La barrière de rösti ne joue ici pratiquement aucun rôle
Quand on analyse les réponses en fonction des régions linguistiques, la perception des supports publicitaires ne varie guère entre Suisses alémaniques et Suisses romands, exception faite des « stands promotionnels dans l’espace public » que les Suisses romands trouvent « plus sympathiques » que leurs homologues alémaniques qui, de leur côté, sont nettement plus dérangés par la « publicité télévisée ».

Les jeunes apprécient le travail de la SGA
Si l’on considère l’âge des personnes interrogées, on constate que l’affichage publicitaire est le support le plus prisé dans toutes les catégories.
Dans l’échelle de sympathie, les 15-29 ans sont 78% à apprécier l’affichage, 76% sont favorables à la publicité sur les transports publics et 70% à la publicité dans lesdits transports et sur les écrans des gares. La publicité imprimée n’arrive qu’en 5e et 6e positions. Autrement dit, les jeunes approuvent l’ensemble des supports publicitaires contenus dans le portefeuille de la SGA : affichage, publicité sur/dans trams et bus, et écrans dans les gares.

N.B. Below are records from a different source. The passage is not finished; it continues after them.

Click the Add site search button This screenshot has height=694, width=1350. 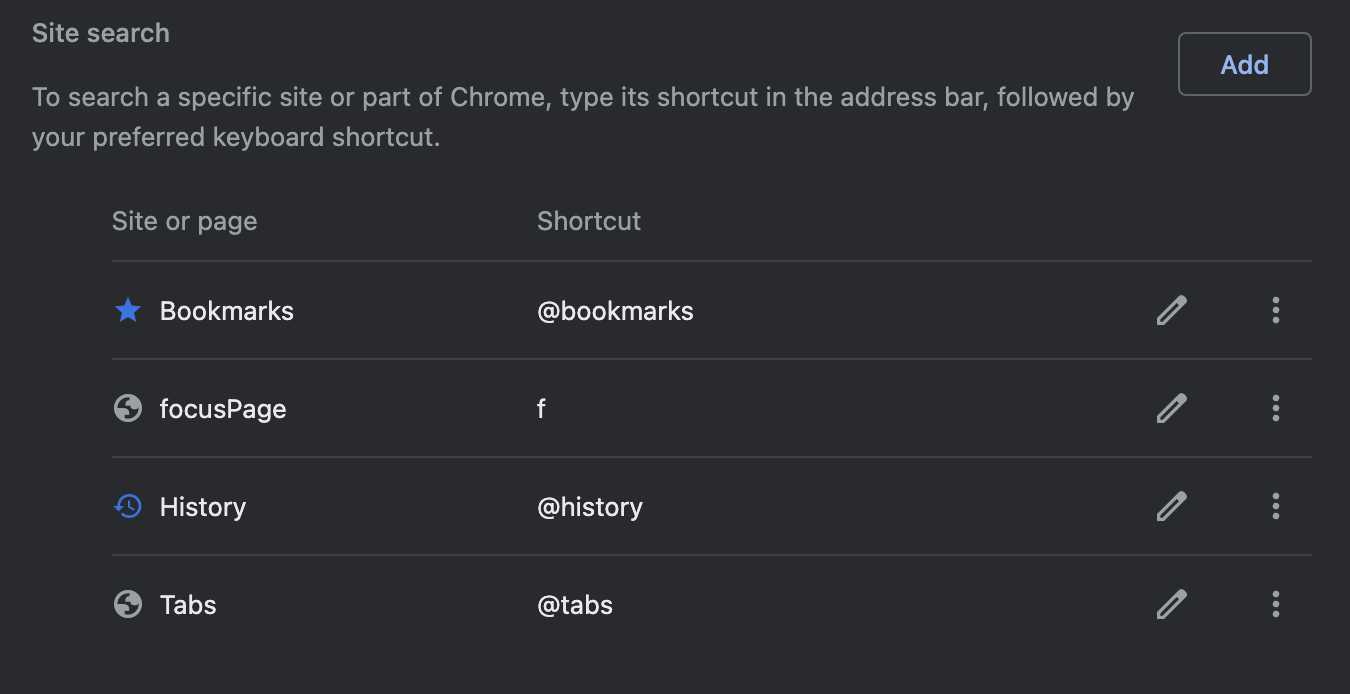[1244, 65]
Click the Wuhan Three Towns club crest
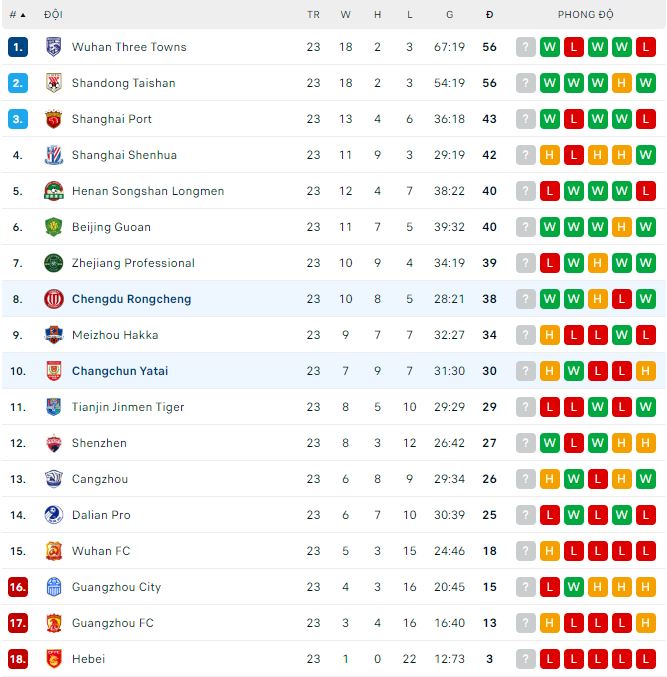The height and width of the screenshot is (677, 667). point(54,47)
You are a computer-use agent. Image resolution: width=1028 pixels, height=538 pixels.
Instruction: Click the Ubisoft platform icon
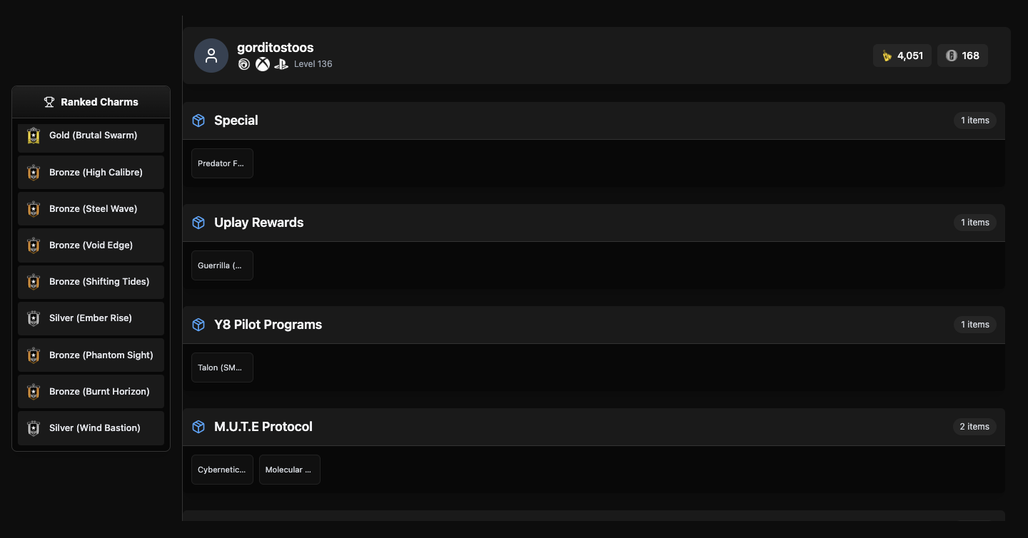coord(244,64)
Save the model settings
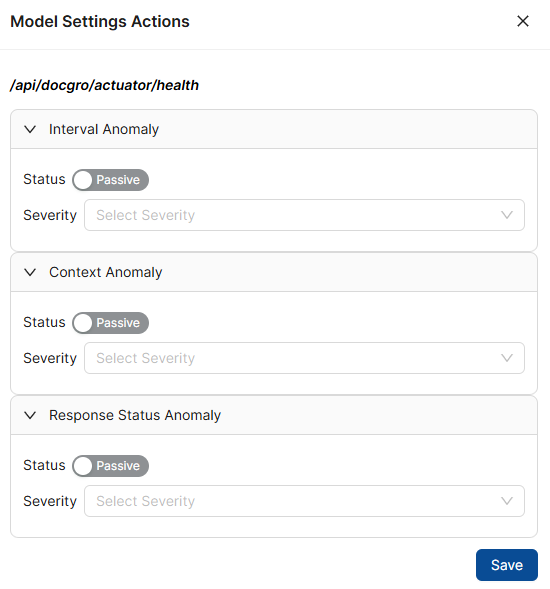550x589 pixels. click(507, 565)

De plus, deux tiers des sondés pensent que la publicité présentée sur des affiches, dans les magazines/revues et dans des stands promotionnels peut être particulièrement utile et/ou est un bon relais d’informations. Et quel que soit le support publicitaire, plus de la moitié (53%) des consommateurs juge même que la publicité est « utile » ou « très utile ». Ils sont aussi nombreux à considérer que de façon générale, la publicité permet de relayer « bien » ou « très bien » des informations.

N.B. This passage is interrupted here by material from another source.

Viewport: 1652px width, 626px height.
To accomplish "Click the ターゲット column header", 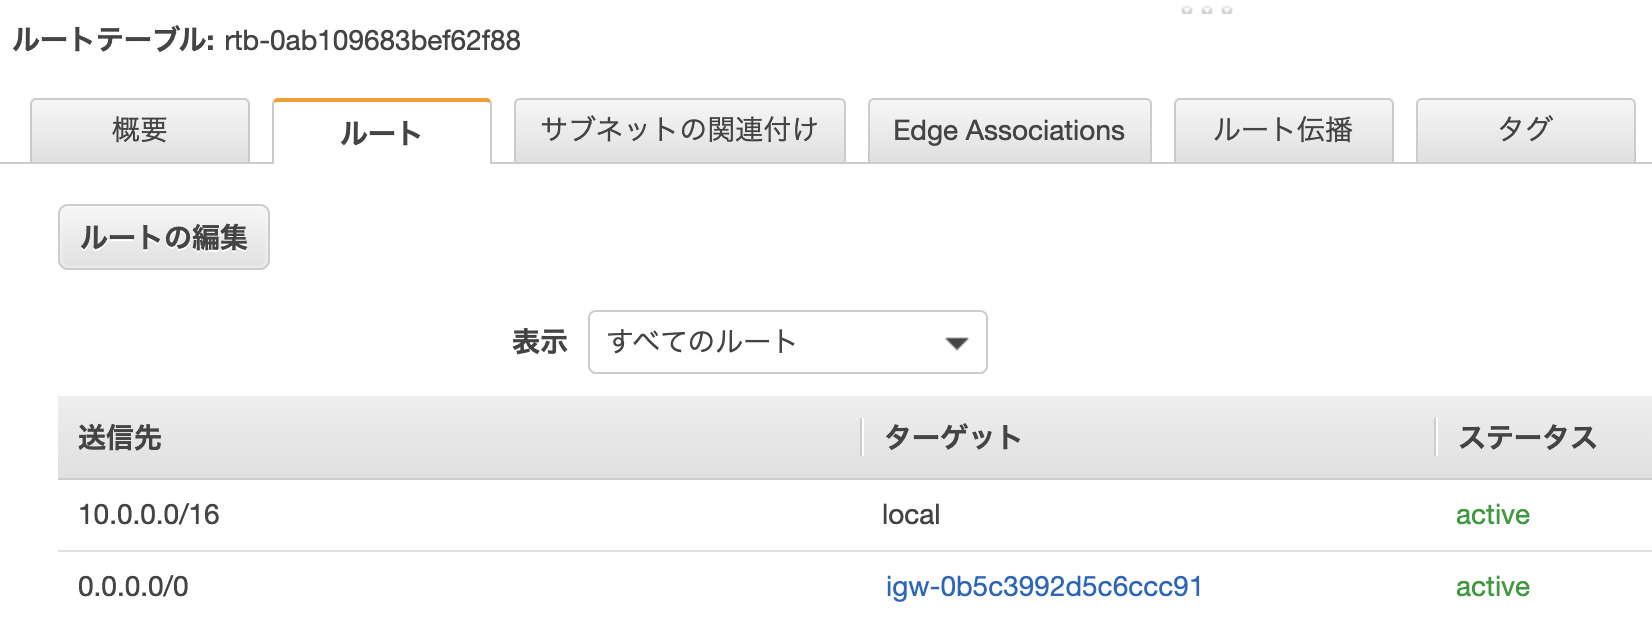I will click(950, 437).
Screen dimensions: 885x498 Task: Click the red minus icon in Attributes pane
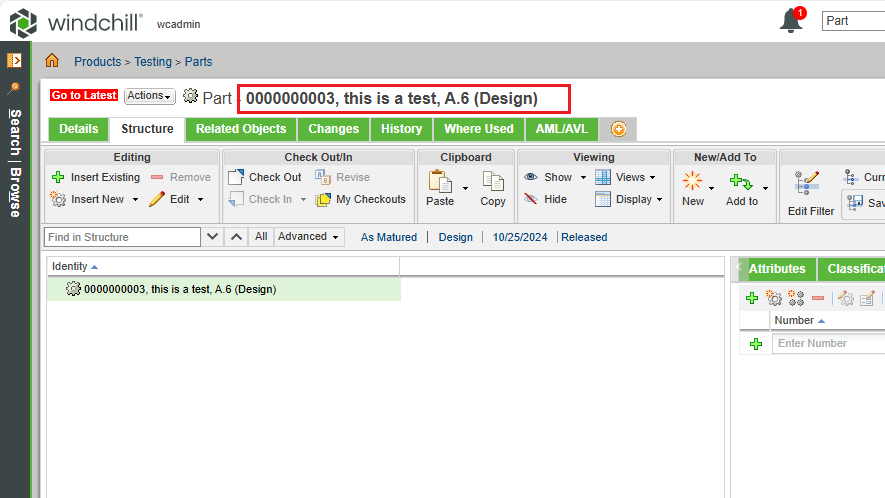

Un pôle d’attraction : la publicité extérieure
L´intérêt de cette étude tient à la formulation positive/négative choisie pour les questions essentielles, qui sont en outre adressées à deux groupes distincts. Mais le poids des supports publicitaires de l’APG (4 sur les 13 médias pris en compte dans l’enquête) est peut-être un peu trop important. L’on comprend que la commanditaire de l’étude souhaite connaître l’impact de ses propres supports, mais il aurait alors fallu différencier les questions associées à d’autres supports publicitaires, en tenant compte par exemple de la durée (des écrans publicitaires (2/5 minutes) et des interruptions publicitaires pour le segment Télévision), des annonces, de l’habillage et des encarts (pour le segment Presse), des bannières, fenêtres contextuelles, pre-rolls (pour Internet), etc. L’étude n’en aurait été que plus pertinente.